--- START ---

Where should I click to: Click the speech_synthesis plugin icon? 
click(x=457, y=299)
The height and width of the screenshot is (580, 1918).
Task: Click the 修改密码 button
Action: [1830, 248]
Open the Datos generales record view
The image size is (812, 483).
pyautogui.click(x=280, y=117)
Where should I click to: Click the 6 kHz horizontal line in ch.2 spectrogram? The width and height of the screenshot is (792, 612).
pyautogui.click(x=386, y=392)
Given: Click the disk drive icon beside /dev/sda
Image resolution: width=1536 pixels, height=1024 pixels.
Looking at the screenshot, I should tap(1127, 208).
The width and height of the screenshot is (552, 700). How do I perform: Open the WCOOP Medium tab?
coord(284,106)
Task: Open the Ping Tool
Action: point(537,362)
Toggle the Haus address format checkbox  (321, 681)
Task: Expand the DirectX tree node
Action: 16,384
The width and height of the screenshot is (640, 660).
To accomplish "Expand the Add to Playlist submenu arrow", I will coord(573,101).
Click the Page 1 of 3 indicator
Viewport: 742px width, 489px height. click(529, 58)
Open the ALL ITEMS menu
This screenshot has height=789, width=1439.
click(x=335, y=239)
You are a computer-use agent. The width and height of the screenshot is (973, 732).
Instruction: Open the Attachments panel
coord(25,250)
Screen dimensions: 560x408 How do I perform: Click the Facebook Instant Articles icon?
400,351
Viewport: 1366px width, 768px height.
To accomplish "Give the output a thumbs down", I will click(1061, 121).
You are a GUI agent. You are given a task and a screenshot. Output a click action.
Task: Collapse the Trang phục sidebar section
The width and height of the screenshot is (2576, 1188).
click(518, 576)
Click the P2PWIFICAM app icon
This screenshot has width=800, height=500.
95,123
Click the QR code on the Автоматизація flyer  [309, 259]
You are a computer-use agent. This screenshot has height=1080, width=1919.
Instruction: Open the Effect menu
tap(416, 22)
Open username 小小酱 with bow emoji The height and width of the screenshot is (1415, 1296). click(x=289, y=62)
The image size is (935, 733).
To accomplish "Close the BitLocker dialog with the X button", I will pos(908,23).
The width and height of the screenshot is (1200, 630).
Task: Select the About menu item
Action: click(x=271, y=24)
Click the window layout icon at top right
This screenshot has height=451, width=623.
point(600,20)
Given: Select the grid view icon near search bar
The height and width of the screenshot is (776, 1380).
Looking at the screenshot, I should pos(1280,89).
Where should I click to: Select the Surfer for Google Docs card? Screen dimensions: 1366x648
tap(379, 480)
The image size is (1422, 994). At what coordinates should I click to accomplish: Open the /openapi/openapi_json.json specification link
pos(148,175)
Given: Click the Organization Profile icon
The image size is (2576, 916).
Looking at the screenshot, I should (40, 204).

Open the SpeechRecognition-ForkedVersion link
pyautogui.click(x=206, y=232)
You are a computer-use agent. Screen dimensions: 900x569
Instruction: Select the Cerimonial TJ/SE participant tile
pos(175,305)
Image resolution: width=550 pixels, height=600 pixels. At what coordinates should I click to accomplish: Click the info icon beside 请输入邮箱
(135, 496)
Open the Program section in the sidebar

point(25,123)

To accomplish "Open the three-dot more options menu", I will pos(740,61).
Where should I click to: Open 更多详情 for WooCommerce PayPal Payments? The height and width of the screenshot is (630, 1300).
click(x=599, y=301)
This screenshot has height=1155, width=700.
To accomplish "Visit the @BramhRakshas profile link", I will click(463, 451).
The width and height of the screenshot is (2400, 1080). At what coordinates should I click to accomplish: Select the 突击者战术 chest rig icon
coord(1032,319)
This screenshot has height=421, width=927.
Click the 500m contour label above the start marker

--- END ---

WHAT THIS TASK INVOLVES
Reproduce word for word the material above, beginning with the line that contains "The width and height of the screenshot is (552, 700)." and ending with the line that contains "The width and height of the screenshot is (640, 660).".

WRITTEN RESPONSE
The width and height of the screenshot is (552, 700). How do I perform: Open the WCOOP Medium tab?
coord(284,106)
Task: Open the Ping Tool
Action: point(537,362)
Toggle the Haus address format checkbox  (321, 681)
Task: Expand the DirectX tree node
Action: 16,384
The width and height of the screenshot is (640, 660).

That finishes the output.